To help in this effort, NIC is planning a research study comparing the incidence of the Covid-19 virus and mortality for senior living residents versus a similar group living in the community at large, Mace said. The idea is that if senior living communities do a better job at keeping this age cohort safe through the pandemic, they will need the data to make that case to the public.

Different shapes across the continuum

The swoosh and the W are not the only potential shapes for a recovery, and at this point, Fitch is proposing another possibility: the U.

More specifically, the firm believes that individual senior living communities will experience W-shaped recoveries; however, taken as a whole, the senior housing portfolios of real estate investment trusts (REITs) will go through a U-shaped recovery, Costa said.

Covid-19 is peaking at different rates across various states, regions and metropolitan areas. And, different locations are re-opening their economies on different timetables. The net result could be that while senior living communities in some places are in a recovery phase, communities in other places will be on a downward part of the W. So, REIT portfolio performance will drag along a bottom until some game-changing event like an effective therapy or vaccine leads to a dramatic upsurge.

Further complicating the effort to predict the shape of a recovery, certain parts of the senior living continuum likely will recover differently than others.

This is due in part to the fact that the Covid-19 crisis is two-fold — there is the health crisis caused by the virus itself and the economic crisis caused by all the efforts to contain it, which has resulted in the mass closure of businesses and a huge slowdown in consumer spending, among other outcomes, Mace said.

In many regards, the economic crisis is just beginning, as the ripple effects of mass unemployment, stock market losses and other financial shocks are felt. For example, listings of home for sale have already dropped sharply, and the unemployment rate suggests foreclosures will pick up, Mace observed. This could be bad news for independent living, if potential residents delay moves because they’re waiting for the housing market to improve, or because they’ve lost too much wealth in the stock market to finance a move to senior living. Assisted living and memory care might see a swifter recovery once the virus abates, as people with those needs are less likely to delay a move.

So, for a senior living portfolio dominated by independent living, the recovery might be more of a swoosh than a U, as consumers return the market more gradually as their finances improve and they can sell their homes, Costa acknowledged.

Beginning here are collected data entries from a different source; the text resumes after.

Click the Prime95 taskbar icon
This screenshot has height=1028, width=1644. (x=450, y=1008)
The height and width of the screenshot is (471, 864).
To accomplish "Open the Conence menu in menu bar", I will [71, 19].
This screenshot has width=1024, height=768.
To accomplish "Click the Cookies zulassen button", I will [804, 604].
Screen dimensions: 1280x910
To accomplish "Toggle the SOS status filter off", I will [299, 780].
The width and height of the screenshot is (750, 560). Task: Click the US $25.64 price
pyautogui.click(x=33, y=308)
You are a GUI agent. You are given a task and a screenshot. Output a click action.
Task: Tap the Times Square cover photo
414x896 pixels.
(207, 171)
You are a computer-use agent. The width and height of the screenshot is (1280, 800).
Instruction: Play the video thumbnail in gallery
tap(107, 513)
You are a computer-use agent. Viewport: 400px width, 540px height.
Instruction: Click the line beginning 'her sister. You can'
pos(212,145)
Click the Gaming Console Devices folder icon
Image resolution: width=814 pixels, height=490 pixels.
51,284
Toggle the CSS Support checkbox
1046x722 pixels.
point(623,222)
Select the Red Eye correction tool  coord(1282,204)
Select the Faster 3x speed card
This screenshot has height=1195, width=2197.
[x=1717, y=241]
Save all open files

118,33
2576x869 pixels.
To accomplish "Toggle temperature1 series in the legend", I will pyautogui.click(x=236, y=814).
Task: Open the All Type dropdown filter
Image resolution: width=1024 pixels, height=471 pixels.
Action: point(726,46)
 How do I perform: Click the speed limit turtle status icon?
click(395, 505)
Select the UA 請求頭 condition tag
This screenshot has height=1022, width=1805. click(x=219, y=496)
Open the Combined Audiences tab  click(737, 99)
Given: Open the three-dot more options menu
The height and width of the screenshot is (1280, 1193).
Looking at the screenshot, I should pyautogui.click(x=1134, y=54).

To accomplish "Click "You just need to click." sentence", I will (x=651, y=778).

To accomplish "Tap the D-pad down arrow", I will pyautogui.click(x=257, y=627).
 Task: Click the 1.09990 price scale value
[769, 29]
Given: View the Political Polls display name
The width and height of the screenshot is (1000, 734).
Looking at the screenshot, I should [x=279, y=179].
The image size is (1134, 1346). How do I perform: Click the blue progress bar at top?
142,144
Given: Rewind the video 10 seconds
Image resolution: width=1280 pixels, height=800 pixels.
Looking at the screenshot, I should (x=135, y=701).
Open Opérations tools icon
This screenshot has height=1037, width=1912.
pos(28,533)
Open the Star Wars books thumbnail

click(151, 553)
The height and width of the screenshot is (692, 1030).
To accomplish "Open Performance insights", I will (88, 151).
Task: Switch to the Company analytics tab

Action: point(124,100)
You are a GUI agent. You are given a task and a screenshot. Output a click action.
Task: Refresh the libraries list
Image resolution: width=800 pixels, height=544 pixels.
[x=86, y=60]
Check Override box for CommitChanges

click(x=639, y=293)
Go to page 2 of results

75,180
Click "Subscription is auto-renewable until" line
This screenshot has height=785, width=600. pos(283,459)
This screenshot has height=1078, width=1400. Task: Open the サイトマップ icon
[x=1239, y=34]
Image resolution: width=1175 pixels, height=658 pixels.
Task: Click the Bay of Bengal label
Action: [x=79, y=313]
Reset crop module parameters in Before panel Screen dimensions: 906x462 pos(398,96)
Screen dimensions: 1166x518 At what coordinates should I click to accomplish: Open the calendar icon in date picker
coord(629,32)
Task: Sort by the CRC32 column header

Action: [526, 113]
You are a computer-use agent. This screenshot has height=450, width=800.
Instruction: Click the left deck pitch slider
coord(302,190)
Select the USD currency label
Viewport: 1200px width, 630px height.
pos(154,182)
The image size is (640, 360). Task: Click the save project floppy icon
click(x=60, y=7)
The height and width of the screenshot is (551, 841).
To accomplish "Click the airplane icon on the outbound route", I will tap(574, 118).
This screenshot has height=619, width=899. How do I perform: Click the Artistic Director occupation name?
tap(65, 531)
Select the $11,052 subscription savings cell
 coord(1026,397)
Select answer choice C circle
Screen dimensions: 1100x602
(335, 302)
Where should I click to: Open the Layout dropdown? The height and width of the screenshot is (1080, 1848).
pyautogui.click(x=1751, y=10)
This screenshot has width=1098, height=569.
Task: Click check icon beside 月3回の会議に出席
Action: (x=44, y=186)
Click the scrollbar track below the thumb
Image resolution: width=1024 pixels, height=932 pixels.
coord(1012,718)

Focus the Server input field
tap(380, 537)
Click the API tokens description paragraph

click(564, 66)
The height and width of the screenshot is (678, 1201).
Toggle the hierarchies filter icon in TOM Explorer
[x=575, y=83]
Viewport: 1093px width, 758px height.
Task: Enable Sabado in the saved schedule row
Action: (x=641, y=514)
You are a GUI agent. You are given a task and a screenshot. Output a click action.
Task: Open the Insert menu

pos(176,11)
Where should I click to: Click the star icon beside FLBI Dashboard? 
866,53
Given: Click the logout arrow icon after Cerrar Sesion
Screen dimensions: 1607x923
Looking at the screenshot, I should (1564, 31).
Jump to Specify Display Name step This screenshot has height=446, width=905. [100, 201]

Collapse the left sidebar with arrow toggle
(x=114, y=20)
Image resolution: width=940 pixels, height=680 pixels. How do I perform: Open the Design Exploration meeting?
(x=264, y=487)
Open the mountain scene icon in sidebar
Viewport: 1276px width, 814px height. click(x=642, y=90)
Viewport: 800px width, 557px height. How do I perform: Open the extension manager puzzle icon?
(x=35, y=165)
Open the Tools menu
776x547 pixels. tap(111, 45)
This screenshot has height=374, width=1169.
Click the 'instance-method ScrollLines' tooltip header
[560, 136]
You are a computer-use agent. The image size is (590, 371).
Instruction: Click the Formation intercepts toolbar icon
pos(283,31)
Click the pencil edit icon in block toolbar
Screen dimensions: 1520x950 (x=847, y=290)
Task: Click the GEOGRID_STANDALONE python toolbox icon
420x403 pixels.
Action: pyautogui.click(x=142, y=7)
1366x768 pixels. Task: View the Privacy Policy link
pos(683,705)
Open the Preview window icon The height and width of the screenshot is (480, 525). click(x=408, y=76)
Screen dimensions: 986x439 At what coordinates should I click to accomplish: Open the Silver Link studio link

Adding another layer of complication, and a reason for optimism, it’s possible that lessons learned during the Great Recession will shorten the recovery this time around, at least from a real estate investment standpoint, Mace said. There is research to support this idea, from Jeff Fisher of the National Council of Real Estate Investment Fiduciaries. The economy as a whole took more than 10 years to recover from the recession in the 1990s, but only six years to recover from the Great Recession — Fisher attributes this to the fact that many people who went through the recession in the 90s became familiar with the process of shock, distress, workouts and resolution.

Many of today’s senior living investors, operators and other stakeholders have gone through previous market cycles, including the Great Recession.

“They’ve been to this dance before, so they know what to anticipate in a real estate cycle,” Mace said. “What proved out in the 2008 crisis is that lessons were learned, so the market snapped back faster, so you could see that happening again.”

Thinking about the shape of a Covid-19 recovery may be helpful for senior living owners and operators as they try to plan for the future in the midst of tremendous ongoing uncertainty, but as the alphabet soup of predictions makes clear, there are likely to be more revised timelines and altered outlooks ahead.

“I do view this to be a quick-moving and iterative story,” Costa said.